Six bodies found at Tijuana home

TIJUANA, Mexico Investigators were trying to determine if the bodies belonged to gunmen or kidnaping victims kept at the house, said a spokesman for Baja California state prosecutors who was not authorized to be quoted by name.

Soldiers, state and local police were sent in to help control the three-hour shootout that began when federal agents prepared to raid a house in a Tijuana neighborhood near the U.S. border.

Earlier, Baja California state attorney general Rommel Moreno said in a news release that one assailant was killed and four police wounded in the shootout, that comes amid a surge in violence across the border from San Diego.

Already this week, gunmen shot and killed eight people in Tijuana, including two local police officers, as well as a district commander, his wife and his 12-year-old daughter.

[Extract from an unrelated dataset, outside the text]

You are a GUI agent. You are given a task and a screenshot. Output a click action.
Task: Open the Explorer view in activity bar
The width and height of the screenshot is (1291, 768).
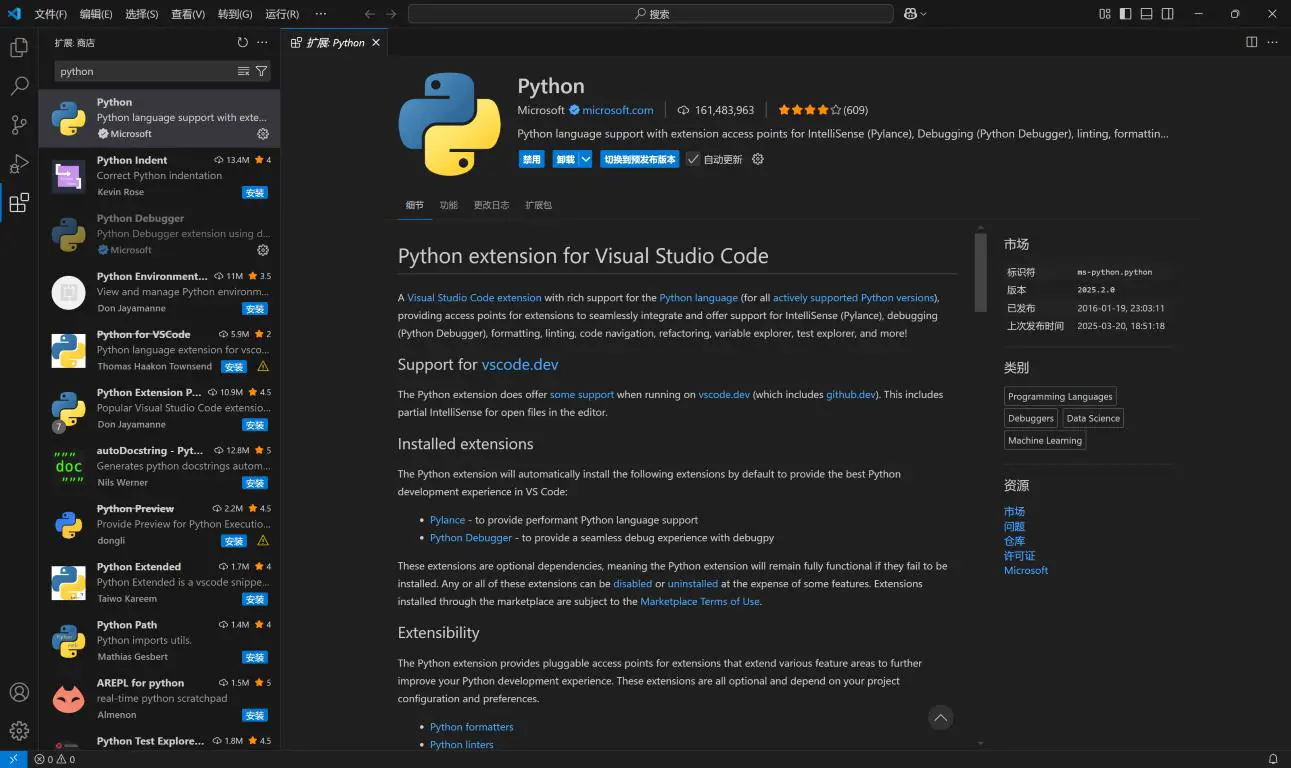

Also Thursday, employees at Tijuana's City Hall and police headquarters were evacuated after receiving death threats over a police radio frequency, said Abraham Sarabia, a spokesman for city police.

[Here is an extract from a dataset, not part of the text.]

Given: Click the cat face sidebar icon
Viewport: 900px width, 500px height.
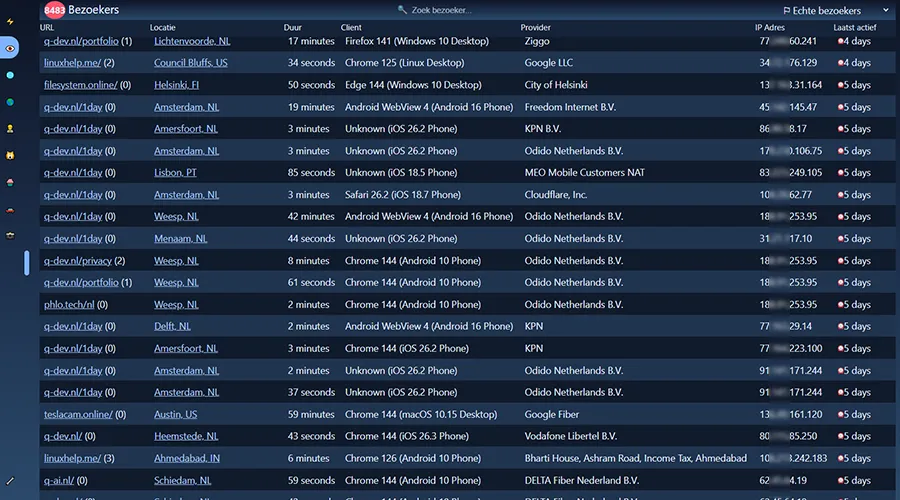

Mexico has seen a spike in gang-related killings since the beginning of the year. The Mexican government has described the violence as revenge for President Felipe Calderon's year-old crackdown on organized crime that sent thousands of soldiers and federal police into violence-plagued cities nationwide.

In the central Mexican state of Hidalgo on Wednesday, assailants killed the director of public safety for the town of Tulancingo.

Jose Alvarado was shot more than 20 times, Hidalgo state police director Ahuizotl Figueroa said.